Could you return the whole listing, character for character?

● **RECORDS FOR THE TASK**:
· · · · ·
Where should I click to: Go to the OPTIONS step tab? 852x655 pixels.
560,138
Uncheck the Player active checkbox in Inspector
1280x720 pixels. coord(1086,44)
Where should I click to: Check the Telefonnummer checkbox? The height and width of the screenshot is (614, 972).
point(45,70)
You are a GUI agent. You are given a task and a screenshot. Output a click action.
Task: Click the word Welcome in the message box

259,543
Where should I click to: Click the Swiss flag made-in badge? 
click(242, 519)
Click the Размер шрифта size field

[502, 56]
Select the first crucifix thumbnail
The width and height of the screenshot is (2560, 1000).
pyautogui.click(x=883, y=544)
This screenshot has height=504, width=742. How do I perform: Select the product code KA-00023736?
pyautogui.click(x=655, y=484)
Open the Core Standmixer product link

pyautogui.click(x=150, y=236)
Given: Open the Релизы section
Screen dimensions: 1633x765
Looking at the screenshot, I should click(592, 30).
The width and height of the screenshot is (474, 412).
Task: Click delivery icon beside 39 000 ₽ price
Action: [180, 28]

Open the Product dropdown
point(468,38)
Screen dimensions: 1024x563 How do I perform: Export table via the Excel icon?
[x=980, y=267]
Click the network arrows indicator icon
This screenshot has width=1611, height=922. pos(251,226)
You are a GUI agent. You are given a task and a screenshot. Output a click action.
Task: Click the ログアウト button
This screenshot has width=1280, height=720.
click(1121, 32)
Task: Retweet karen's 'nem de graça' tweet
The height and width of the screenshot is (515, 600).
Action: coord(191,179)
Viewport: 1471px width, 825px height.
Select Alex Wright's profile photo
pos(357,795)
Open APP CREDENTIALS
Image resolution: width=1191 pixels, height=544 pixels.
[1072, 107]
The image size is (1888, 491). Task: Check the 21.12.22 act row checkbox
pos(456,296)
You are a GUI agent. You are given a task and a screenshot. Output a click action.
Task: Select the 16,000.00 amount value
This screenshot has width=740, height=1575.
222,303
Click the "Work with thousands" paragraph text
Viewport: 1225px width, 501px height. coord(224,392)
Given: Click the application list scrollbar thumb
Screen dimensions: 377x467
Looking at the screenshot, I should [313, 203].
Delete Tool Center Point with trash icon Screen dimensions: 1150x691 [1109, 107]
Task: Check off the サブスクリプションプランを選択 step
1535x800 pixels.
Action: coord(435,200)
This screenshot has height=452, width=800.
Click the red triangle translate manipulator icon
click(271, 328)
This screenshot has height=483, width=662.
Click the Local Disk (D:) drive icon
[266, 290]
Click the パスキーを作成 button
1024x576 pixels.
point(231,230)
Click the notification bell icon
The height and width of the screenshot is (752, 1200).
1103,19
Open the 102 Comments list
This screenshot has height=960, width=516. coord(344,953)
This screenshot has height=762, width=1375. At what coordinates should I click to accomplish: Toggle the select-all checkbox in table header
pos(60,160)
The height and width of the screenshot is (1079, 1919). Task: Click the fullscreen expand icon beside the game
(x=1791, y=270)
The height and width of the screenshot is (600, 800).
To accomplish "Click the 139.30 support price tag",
· · · · ·
● **TASK ANSWER**:
Where should I click to: Go to the OPTIONS step tab? 852x655 pixels.
560,138
Uncheck the Player active checkbox in Inspector
1280x720 pixels. coord(1086,44)
Where should I click to: Check the Telefonnummer checkbox? The height and width of the screenshot is (614, 972).
point(45,70)
You are a GUI agent. You are given a task and a screenshot. Output a click action.
Task: Click the word Welcome in the message box

259,543
Where should I click to: Click the Swiss flag made-in badge? 
click(242, 519)
Click the Размер шрифта size field

[502, 56]
Select the first crucifix thumbnail
The width and height of the screenshot is (2560, 1000).
pyautogui.click(x=883, y=544)
This screenshot has height=504, width=742. How do I perform: Select the product code KA-00023736?
pyautogui.click(x=655, y=484)
Open the Core Standmixer product link

pyautogui.click(x=150, y=236)
Given: Open the Релизы section
Screen dimensions: 1633x765
Looking at the screenshot, I should click(592, 30).
The width and height of the screenshot is (474, 412).
Task: Click delivery icon beside 39 000 ₽ price
Action: [180, 28]

Open the Product dropdown
point(468,38)
Screen dimensions: 1024x563 How do I perform: Export table via the Excel icon?
[x=980, y=267]
Click the network arrows indicator icon
This screenshot has width=1611, height=922. pos(251,226)
You are a GUI agent. You are given a task and a screenshot. Output a click action.
Task: Click the ログアウト button
This screenshot has width=1280, height=720.
click(1121, 32)
Task: Retweet karen's 'nem de graça' tweet
The height and width of the screenshot is (515, 600).
Action: coord(191,179)
Viewport: 1471px width, 825px height.
Select Alex Wright's profile photo
pos(357,795)
Open APP CREDENTIALS
Image resolution: width=1191 pixels, height=544 pixels.
[1072, 107]
The image size is (1888, 491). Task: Check the 21.12.22 act row checkbox
pos(456,296)
You are a GUI agent. You are given a task and a screenshot. Output a click action.
Task: Select the 16,000.00 amount value
This screenshot has width=740, height=1575.
222,303
Click the "Work with thousands" paragraph text
Viewport: 1225px width, 501px height. coord(224,392)
Given: Click the application list scrollbar thumb
Screen dimensions: 377x467
Looking at the screenshot, I should [313, 203].
Delete Tool Center Point with trash icon Screen dimensions: 1150x691 [1109, 107]
Task: Check off the サブスクリプションプランを選択 step
1535x800 pixels.
Action: coord(435,200)
This screenshot has height=452, width=800.
Click the red triangle translate manipulator icon
click(271, 328)
This screenshot has height=483, width=662.
Click the Local Disk (D:) drive icon
[266, 290]
Click the パスキーを作成 button
1024x576 pixels.
point(231,230)
Click the notification bell icon
The height and width of the screenshot is (752, 1200).
1103,19
Open the 102 Comments list
This screenshot has height=960, width=516. coord(344,953)
This screenshot has height=762, width=1375. At what coordinates should I click to accomplish: Toggle the select-all checkbox in table header
pos(60,160)
The height and width of the screenshot is (1079, 1919). Task: Click the fullscreen expand icon beside the game
(x=1791, y=270)
The height and width of the screenshot is (600, 800).
To accomplish "Click the 139.30 support price tag",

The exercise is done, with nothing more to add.